После 1852 года Новый Эрмитаж стал «сводом искусственных порфирных скал» для петербургских поэтов и писателей, каждый из которых наверняка хоть раз там побывал. Мандельштам, Иванов и Вагинов, я уверен, побывали там не по одному разу, и для петербуржцев античная скульптура в Новом Эрмитаже становилась первой встречей с подлинным Древним Римом. Сомнительных и лживых идеалов, так же как и гневных ликов, полных гордости ужасной, там множество. Я там же впервые с Римом встретился, и очень хорошо запомнил свои путешествия по полупустым античным залам. Разноцветные стены мне очень нравились, а ряды скульптур, белых-белых, тяжёлых и холодных, казались одинаковыми и несколько скучноватыми. Их нагота меня не удивляла, не привлекала и не возбуждала, гораздо более теребила воображение кокетливая обнажённость скульптур Антонио Канова на втором этаже, в Галерее истории древней живописи. Рим из учебников тоже казался белым, гладким и холодным. Бродя среди белых статуй, я сквозь окна античной экспозиции видел серых полированных атлантов перед входом. Атланты, огромные и прекрасные, были римскими не менее чем все Дионисы и Аполлоны внутри, продолжая Рим за пределы музея. Так же огромна и прекрасна была площадь, простирающаяся за ними, с вознесшимся на невиданную высоту чёрным ангелом и квадригой, по-мандельштамовски вставшей на дыбы на триумфальном повороте арки, свёрнутой как-то особенно неестественно и искусно со своего прямого пути. На площади мой воображаемый Рим рос, становился громадным, катился по Александровскому саду мимо Флоры и Геркулеса Фарнезе, копий двух знаменитых античных римских статуй, к древнеримскому Манежу. Оставив в стороне купола Исаакия и Казанского, за которым я жил, и с детства знал, что он – собор совершенно римский, мой морок, прокатившись мимо прямо-таки барбериниевских львов, на которых спасался Евгений бедный, подступал к квиринальским Диоскурам около Манежа. Немного у их ног помедлив, он сворачивал направо и вырывался на простор Сенатской площади, где, следуя мановению руки Медного всадника, обряженного в античный плащ, поднимался вверх над его лавровым венком и воспарял над городом. Расширяясь до невероятных размеров, охватывал всю Вселенную: Риму – Мир. Имперское переживание бедного ленинградского ребёнка.

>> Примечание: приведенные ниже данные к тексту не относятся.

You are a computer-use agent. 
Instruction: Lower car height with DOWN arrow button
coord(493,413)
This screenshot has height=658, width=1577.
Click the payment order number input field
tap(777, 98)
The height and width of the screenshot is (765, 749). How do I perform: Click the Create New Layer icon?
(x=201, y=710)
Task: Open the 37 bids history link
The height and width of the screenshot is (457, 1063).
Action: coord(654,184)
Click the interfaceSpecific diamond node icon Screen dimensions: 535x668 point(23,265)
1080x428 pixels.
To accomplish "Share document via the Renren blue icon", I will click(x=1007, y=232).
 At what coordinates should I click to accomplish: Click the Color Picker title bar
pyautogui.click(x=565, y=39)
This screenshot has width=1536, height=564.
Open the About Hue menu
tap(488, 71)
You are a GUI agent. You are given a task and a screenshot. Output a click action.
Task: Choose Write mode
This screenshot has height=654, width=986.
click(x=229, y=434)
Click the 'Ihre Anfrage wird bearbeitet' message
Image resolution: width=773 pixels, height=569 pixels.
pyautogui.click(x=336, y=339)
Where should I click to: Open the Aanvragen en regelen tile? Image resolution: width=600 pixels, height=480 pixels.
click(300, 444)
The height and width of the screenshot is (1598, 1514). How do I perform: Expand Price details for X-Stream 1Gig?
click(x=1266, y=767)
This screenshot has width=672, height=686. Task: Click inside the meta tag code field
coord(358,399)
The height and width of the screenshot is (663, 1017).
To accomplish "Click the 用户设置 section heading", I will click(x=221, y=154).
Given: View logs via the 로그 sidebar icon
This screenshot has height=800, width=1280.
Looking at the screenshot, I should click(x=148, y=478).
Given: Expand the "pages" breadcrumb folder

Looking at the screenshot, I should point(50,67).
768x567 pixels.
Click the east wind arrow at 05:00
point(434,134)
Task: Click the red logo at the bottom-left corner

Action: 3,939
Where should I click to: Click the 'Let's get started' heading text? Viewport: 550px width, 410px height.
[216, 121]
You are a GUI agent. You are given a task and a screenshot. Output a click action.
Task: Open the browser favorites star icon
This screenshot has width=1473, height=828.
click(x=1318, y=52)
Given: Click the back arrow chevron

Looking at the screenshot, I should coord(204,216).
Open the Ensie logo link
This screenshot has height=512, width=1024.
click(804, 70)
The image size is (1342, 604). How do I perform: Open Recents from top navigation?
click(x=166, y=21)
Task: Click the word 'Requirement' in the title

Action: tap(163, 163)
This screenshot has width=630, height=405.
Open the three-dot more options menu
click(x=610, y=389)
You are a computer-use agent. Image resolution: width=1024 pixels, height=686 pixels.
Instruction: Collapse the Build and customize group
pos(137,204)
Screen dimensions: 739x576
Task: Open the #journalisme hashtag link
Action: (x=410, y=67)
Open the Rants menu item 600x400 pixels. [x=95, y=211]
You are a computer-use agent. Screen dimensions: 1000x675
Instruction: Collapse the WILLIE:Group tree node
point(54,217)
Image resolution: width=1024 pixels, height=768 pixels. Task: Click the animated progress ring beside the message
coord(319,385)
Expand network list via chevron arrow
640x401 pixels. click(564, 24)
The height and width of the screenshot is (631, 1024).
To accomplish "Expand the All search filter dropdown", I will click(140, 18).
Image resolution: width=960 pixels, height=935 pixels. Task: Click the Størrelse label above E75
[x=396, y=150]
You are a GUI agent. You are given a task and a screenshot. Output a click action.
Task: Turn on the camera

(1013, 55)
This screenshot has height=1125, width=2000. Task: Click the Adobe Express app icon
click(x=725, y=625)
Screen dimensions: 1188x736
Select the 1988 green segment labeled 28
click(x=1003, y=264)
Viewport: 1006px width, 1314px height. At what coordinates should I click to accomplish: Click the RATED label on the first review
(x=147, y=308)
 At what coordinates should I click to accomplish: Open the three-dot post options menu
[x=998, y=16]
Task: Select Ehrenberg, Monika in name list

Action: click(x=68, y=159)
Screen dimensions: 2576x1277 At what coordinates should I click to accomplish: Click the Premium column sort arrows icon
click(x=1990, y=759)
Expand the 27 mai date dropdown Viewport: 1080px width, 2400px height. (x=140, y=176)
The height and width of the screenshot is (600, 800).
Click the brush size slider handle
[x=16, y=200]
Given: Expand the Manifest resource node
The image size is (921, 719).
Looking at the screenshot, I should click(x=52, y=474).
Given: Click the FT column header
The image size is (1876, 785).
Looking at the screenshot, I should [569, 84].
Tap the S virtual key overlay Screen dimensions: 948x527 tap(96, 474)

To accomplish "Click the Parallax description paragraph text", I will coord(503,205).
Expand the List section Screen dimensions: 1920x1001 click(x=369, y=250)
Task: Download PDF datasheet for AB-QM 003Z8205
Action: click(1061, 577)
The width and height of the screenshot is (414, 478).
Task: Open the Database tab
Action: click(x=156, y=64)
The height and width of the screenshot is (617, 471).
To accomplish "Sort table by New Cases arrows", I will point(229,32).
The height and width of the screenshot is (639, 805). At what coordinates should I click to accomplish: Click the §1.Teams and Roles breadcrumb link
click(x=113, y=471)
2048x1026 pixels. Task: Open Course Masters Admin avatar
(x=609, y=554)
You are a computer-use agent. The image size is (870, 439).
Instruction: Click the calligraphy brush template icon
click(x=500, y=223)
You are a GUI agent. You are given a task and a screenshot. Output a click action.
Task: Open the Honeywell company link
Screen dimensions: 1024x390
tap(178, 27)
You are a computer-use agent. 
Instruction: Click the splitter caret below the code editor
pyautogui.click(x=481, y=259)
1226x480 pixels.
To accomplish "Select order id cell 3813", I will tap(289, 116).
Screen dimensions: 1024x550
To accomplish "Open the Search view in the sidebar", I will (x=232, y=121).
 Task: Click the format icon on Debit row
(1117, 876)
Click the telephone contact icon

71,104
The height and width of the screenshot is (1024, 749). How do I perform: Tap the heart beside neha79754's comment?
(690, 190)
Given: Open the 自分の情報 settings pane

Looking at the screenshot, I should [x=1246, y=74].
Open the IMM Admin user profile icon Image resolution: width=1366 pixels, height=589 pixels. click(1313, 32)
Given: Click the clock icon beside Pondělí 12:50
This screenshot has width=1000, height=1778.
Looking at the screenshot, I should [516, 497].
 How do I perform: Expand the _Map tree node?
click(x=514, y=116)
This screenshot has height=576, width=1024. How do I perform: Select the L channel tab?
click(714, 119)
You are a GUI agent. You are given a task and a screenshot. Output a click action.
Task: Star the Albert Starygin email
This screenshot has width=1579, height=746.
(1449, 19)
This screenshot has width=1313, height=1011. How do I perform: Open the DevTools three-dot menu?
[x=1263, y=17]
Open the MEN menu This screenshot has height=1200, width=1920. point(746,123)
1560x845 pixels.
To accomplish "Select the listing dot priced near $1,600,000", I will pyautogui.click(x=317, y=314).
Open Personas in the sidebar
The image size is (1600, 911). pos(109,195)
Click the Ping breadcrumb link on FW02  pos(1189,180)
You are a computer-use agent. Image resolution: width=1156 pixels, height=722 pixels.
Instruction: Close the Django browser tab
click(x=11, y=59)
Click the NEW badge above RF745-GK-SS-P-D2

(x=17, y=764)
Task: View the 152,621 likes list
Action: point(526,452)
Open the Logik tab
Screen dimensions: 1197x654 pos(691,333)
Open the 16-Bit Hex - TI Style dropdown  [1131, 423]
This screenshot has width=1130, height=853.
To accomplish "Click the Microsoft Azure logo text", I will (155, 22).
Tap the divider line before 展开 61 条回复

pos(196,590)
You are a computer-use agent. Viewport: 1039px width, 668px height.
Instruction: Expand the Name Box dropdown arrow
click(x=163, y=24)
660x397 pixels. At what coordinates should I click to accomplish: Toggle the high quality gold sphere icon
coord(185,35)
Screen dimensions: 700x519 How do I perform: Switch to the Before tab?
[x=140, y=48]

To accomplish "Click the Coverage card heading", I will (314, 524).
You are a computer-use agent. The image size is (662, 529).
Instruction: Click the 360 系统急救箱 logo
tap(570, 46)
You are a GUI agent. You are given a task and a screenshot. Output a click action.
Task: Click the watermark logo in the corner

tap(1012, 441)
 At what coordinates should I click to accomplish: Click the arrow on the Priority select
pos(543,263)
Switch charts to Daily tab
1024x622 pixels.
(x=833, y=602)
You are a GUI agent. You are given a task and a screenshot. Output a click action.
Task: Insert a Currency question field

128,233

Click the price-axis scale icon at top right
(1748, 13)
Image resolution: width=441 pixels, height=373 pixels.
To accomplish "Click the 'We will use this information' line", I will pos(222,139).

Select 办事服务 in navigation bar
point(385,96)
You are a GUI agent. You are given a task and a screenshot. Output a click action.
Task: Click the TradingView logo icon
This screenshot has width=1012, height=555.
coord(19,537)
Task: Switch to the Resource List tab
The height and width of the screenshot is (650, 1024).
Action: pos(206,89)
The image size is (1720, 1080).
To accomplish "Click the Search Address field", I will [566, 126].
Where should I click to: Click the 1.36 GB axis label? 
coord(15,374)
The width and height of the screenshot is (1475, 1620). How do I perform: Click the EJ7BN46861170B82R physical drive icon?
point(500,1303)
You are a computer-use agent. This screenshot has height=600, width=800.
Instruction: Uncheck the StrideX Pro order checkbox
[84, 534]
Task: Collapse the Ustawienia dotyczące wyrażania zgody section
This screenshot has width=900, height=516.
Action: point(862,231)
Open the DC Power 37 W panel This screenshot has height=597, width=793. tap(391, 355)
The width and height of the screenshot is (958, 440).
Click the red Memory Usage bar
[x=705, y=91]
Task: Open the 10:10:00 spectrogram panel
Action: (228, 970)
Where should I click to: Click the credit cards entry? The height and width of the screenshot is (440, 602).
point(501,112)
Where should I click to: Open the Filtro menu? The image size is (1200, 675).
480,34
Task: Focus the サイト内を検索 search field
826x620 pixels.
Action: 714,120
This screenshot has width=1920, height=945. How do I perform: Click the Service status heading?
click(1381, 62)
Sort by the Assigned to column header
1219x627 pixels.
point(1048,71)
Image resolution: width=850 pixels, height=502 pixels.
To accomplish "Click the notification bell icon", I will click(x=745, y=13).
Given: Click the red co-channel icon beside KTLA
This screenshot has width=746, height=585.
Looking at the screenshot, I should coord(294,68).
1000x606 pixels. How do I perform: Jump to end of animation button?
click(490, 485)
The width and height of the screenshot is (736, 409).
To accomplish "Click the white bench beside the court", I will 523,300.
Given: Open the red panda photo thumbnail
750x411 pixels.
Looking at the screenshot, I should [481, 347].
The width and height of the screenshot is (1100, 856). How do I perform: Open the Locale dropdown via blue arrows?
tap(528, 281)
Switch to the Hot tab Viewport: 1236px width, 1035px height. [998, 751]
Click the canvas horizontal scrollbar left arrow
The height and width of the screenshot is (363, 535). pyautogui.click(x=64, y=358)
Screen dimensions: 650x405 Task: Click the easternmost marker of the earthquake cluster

Здание Нового Эрмитажа. Фрагмент портика с атлантами c Дмитрий Сироткин
Вот что понаделали Филофей с Петром и Екатериной, всунув в русское сознание свою realiora. Впервые оказавшись в реальном Риме, я был ошарашен его несоответствием детским моим представлениям. В этом я не одинок – множество воспоминаний русских о первой встрече с Римом говорят о том же: о первом разочаровании, о несоответствии тому, что представляешь и что встречает, о том, что Рим не надо судить по первому впечатлению, что к нему надо привыкнуть. Лучше всего это выразил Гоголь в повести «Рим», говоря от лица своего героя, римлянина по рождению: «Словом, он [князь] уединился совершенно, принялся рассматривать Рим и сделался в этом отношении подобен иностранцу, который сначала бывает поражен мелочной, неблестящей его наружностью, испятнанными, темными домами, и с недоумением вопрошает, попадая из переулка в переулок: где же огромный древний Рим?» Гоголь по-авангардному даже не считает нужным дать имя своему князю, ибо в данном случае князь – его alter ego. Фраза, разумеется, относится к собственным переживаниям Гоголя первой встречи с Римом, малоправдоподобно приписанных римлянину.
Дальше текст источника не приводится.